A l’heure où ces lignes sont écrites, l’avortement est légal dans 26 Etats américains sur 50, principalement situés à l’est et à l’ouest du pays. D’autres Etats sont en pleine bataille judiciaire comme l’Arizona, le Dakota du nord, l’Idaho, l’Indiana, la Virginie occidentale, le Wisconsin et le Wyoming où les lois restreignant le droit à l’avortement n’ont pu entrer en vigueur car elles ont été déférées devant les tribunaux. D’autres Etats interdisent l’avortement dans tous les cas (Alabama, Arkansas, Dakota du sud, Kentucky, Missouri, Tennessee et Texas) ou bien prévoient des exceptions ou des délais pour l’autoriser.  

  

Le retentissement de l’arrêt du 24 juin 2022 a été considérable. Même s’il n’interdit pas l’avortement, le seul fait qu’il permette aux Etats fédérés de le faire a été considéré par les démocrates et les républicains libéraux aux Etats-Unis, et par presque toute la classe politique européenne, comme un retour en arrière inacceptable remettant en cause le droit des femmes à disposer de leur corps. Aux Etats-Unis, le président Biden a même menacé d’augmenter le nombre de juges siégeant à la Cour suprême afin de diluer sa majorité conservatrice.
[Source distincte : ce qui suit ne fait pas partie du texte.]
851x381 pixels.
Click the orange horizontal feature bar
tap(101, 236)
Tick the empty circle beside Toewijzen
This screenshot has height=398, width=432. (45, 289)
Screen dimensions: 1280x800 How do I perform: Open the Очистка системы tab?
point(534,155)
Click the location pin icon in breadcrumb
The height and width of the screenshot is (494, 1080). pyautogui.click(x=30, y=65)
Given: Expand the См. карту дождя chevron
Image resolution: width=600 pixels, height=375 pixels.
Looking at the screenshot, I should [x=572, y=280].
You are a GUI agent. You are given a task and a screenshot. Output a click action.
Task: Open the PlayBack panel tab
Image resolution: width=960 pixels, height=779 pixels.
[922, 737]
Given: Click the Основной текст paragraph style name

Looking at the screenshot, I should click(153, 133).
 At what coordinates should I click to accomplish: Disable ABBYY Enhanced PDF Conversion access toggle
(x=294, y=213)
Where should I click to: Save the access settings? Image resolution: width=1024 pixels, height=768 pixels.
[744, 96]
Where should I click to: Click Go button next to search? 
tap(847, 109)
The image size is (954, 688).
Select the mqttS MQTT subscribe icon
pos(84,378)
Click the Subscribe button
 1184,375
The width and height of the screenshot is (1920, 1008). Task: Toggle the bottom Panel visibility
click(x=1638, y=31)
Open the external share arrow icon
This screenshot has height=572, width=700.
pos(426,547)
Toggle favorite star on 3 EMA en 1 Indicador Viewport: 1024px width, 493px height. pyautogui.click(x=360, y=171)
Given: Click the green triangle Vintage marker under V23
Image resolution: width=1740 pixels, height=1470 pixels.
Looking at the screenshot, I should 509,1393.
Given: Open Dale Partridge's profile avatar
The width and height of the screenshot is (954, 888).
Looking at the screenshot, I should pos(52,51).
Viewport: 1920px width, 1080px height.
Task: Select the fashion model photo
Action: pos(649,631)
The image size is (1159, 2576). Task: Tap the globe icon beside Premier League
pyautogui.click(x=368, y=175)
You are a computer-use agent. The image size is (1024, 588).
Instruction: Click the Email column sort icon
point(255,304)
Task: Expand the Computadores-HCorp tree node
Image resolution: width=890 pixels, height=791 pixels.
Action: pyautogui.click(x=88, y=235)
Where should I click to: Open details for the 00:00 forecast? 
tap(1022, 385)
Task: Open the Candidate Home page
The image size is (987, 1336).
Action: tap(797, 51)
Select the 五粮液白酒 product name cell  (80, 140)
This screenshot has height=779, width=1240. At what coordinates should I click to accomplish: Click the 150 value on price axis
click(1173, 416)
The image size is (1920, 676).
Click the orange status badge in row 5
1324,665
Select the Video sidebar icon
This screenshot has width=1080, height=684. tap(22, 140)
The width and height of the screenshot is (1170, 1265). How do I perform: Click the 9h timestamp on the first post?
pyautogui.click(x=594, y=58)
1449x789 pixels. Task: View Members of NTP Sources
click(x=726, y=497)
De grandes entreprises comme Netflix, Disney, Tesla, Amazon, Starbucks et Apple ont annoncé qu’elles prendraient en charge les dépenses engagées pour avorter par leurs employées vivant dans des Etats qui interdisent cette pratique. En Europe, les élus de tous bords soutiennent une protection constitutionnelle du droit à l’avortement. Au mois de janvier 2022, Emmanuel Macron, avant même que ne fût rendue la décision américaine, avait proposé d’inscrire ce droit dans la Charte des droits fondamentaux de l’union européenne.  Cela ne changerait pas grand-chose en pratique, sauf en Pologne ou à Malte, mais l’effet d’affichage serait bien sûr désastreux.  

 

Y a-t-il des enseignements à tirer de cette décision ? Oui, bien sûr. Cette victoire, relative, mais réelle, n’aurait pas été possible sans le combat courageux mené depuis de longues années par la société civile aux Etats-Unis pour le droit à la vie.  Cela doit nous encourager à agir en ce sens même si l’absence quasi-totale de relais politiques dans la plupart des pays européens rend une telle action très difficile. Il faut saluer le rôle joué dans ce combat par l’Eglise catholique américaine à côté de certains groupes protestants et déplorer l’absence de soutien romain sous l’actuel pontificat aux évêques qui se sont engagés en sa faveur. Ajoutons que la laïcisation des Etats promue par le concile Vatican II se traduit par le vote de lois contraires à la morale naturelle. L’avortement n’est malheureusement qu’un des éléments – sans doute l’un des plus importants – de la déchristianisation de la société et c’est pour cette raison que toute atteinte à ce droit est autant vilipendée aujourd’hui. Le vote de l’assemblée générale de l’ONU du 2 septembre 2022 assimilant l’avortement sûr à un droit de l’homme ne doit pas nous décourager. Le combat pour la vie sera long mais ce n’est pas une raison pour ne pas le mener jusqu’au bout.